A couple of the technologies used in the business tier are the aforementioned enterprise beans and the RESTful web services for the client-server communication.
Enterprise Information System tier
This tier deals with the data storage. Whether it’s a database server, an ERP system, a mainframe or another legacy system, it provides the data storage the application needs to operate on. Even a simple text file can be used as data storage; albeit with lots of shortcomings.
Architecture
The architecture of a Java EE application consists of smaller software components that interact with each other. These components are responsible for certain functionalities and are deployed in their specific environments, called containers. The containers provide standard services to their components regarding their interactions. The image below shows such architecture.
Components & Containers
In the previous section, it was mentioned that containers are the execution environments of the components, providing them with certain services.
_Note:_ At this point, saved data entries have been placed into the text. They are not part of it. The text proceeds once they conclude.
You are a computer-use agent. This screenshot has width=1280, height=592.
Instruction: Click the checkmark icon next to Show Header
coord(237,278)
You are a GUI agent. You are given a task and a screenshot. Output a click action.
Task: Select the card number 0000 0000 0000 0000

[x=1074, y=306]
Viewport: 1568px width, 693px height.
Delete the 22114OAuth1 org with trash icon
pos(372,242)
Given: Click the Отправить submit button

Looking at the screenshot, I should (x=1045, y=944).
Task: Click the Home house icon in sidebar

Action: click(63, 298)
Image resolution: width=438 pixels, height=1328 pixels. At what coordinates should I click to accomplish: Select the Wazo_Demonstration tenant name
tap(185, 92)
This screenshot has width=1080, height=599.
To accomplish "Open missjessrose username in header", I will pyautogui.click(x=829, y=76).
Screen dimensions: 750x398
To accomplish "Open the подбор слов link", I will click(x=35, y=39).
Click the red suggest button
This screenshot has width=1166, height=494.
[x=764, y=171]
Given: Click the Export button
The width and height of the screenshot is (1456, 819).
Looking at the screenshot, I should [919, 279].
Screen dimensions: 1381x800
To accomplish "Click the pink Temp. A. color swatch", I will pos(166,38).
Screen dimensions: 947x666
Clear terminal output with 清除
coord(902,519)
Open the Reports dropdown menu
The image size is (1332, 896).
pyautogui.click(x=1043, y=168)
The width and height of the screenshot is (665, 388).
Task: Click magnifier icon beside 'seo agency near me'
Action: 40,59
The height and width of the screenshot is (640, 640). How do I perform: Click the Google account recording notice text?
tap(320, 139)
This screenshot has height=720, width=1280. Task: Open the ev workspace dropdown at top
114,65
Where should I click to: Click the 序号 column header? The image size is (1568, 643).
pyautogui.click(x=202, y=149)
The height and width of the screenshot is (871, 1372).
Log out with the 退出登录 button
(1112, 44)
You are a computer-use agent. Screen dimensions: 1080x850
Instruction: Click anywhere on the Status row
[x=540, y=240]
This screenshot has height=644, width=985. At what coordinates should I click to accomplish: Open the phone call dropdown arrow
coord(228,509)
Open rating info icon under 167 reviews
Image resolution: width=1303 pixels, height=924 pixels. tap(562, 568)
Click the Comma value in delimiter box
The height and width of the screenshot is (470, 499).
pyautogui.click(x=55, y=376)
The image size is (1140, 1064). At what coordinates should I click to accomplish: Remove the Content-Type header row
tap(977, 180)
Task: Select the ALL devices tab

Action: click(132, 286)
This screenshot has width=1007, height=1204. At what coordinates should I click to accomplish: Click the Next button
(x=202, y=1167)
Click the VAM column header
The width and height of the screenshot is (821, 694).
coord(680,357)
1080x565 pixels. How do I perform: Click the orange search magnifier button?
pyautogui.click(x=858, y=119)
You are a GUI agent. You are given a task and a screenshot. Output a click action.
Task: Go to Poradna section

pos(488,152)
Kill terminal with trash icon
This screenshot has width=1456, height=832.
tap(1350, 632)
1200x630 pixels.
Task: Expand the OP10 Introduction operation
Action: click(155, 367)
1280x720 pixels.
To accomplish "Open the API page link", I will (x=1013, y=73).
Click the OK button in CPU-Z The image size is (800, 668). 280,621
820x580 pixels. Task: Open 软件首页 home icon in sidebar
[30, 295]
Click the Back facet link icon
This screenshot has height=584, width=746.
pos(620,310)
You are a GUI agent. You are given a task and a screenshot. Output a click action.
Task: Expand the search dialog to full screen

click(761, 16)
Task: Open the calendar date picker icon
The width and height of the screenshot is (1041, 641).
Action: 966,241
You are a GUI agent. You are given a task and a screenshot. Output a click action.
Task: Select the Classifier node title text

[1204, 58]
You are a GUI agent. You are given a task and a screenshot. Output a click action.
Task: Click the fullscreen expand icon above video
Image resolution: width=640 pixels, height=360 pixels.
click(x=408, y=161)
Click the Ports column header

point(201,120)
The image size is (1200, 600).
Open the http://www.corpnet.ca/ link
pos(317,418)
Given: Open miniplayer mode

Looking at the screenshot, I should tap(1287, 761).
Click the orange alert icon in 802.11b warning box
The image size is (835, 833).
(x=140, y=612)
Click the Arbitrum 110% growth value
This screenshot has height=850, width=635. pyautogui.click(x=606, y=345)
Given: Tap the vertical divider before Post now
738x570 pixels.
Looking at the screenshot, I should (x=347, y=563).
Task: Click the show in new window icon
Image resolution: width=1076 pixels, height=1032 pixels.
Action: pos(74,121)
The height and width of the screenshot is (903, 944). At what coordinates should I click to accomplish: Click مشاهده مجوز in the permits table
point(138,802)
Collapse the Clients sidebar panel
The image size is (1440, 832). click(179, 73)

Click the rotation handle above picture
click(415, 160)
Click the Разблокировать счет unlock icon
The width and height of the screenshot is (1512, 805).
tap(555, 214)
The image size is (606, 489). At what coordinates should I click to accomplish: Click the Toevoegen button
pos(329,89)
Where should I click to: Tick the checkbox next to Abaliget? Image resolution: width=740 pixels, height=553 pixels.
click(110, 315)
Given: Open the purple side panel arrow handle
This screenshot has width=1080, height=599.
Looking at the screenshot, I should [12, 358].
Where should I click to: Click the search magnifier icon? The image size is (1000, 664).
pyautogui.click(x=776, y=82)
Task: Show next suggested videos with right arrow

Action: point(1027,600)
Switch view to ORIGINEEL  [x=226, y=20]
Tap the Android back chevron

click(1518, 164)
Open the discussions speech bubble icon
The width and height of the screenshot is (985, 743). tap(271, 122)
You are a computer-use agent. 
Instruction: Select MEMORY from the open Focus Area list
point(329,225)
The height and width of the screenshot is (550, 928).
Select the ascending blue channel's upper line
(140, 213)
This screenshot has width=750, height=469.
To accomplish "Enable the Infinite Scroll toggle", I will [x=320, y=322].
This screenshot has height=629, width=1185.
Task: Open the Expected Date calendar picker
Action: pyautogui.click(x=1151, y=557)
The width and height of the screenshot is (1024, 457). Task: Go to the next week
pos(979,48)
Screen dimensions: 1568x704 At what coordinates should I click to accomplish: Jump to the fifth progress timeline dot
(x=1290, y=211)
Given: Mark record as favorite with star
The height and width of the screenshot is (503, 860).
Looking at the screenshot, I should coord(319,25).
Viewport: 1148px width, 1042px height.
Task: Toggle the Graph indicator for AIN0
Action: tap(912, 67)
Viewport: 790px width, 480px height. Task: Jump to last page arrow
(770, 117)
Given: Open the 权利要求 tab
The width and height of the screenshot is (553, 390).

The containers that must be supported are four; the applet container is executed on the client with the Java plugin, the application container on the client but has GUI components (Swing or JavaFX for Java applications).
The web container is responsible for the execution of the web components such as Servlets, JSF pages, JSPs etc. In the meantime, the web components can contact the web client through HTTP(S) requests provided by the container.
The EJB container contains the enterprise javabeans and sets their lifecycle, along with security, synchronisation and transaction services.
Services
In the last two sections, there’s a constant mention on the standard services that containers provide to their components. That enables the developer to focus on the task at hand and ignore standard problems such as how components will communicate with each other. A short list follows with default services provided by Java EE.
- Persistence: A way of connecting the Object-Oriented model and a Relational database.
- Transaction: After each interaction with the database, all the applications that access the same data, can see their new values.
- Mail: Send and receive emails.
- XML & JSON processing: For the applications that need to process these files or send/receive such messages.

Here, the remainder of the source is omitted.